Aster’s voice startled him.

“Here you are.”

Geder clapped the book closed and turned to the prince. Aster looked older now. As if the days underground had sharpened his cheeks. Geder wondered if that was normal. He would have guessed that children grew to adults imperceptibly, each day’s change too small to see, each week too small, each month. The changes may be clear if seen year by year by year, but maybe that was wrong. Maybe people stayed just the same for long stretches of time, and then shifted suddenly, becoming someone different than they’d been. Or not different, but older. More mature. More themselves.

“Yes,” Geder said. “I was reading. It’s a long day, and I thought…”

Aster nodded. His face might not have changed shape. It might only have been the solemnity of his expression that had changed, though why their time with Cithrin would have done that and the death of King Simeon hadn’t… Or maybe it was one thing coming as it did after another.

That was certainly how Geder felt about himself.

“You haven’t done anything about Kalliam yet.”

“I know,” Geder said. “I mean, I have. I’ve given his estate to Basrahip. For priests. That’s something. I did something.”

Aster sat on the table, his legs swinging under it. His silence was reproach enough.

“It’s Jorey,” Geder said. “Dawson’s his father. I can’t execute my friend’s father.”

“Are you certain he’s your friend?”

Geder looked out toward the gardens, but the light had turned the glass to a dark mirror and all he could make out was himself and his books. Piles and piles of words that were neither truth nor lies.

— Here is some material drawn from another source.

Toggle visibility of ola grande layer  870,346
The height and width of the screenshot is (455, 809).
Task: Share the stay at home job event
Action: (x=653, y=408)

“No,” he said. “And I know that I could just ask, and Basrahip would tell me. But I don’t want to. Because what if he isn’t? What if it all runs so deep that I don’t have anyone left? No, don’t. I know it makes sense to do the thing. I know I’d be better off knowing. Only, I could read a book first. Or talk with one of Cithrin’s bank people. Or anything, really. In any given hour, I can find something I’d rather do than know.”

“Why aren’t you angry at him?”

“Jorey?”

“Dawson. The father. He tried to kill you.”

“I know. And I should be. Maybe I am, just… I mean, it’s not like he laughed at me. He takes me seriously enough to think I’m worth killing. It’s just that I liked him. I did. And I wish he liked me too.”

“I don’t think he does,” Aster said.

Geder laughed.

“I think you’re right. I’ll do what needs doing. And I won’t die. I promise.”

Geder wondered whether this was what it was to have a son. He didn’t think so. It was too much like having a friend, and father and sons were something—many things—but not that. Perhaps it was that they both knew what it was to lose someone important. Or that they were the two men in Antea so wrapped in power and privilege that it isolated them.

“What are you going to do?” Aster asked.

“I’ll see him punished,” Geder said. “I’ll see all of it stopped. Whoever it is. And I’ll see that this never happens again. Agreed?”

Aster considered silently for a moment, then nodded. Geder put his book on the table, stood, and blew the first candle out. Aster joined him, snuffing each wick until darkness and a breath of smoke was all that was left of the library.

“So,” Geder said as they walked out, man and boy side by side, together but not touching, “I know nothing would be possible so long as I’m Lord Regent. But once I’m done with my watch and the throne’s yours? How bad do you think the scandal would be if I married a banker?”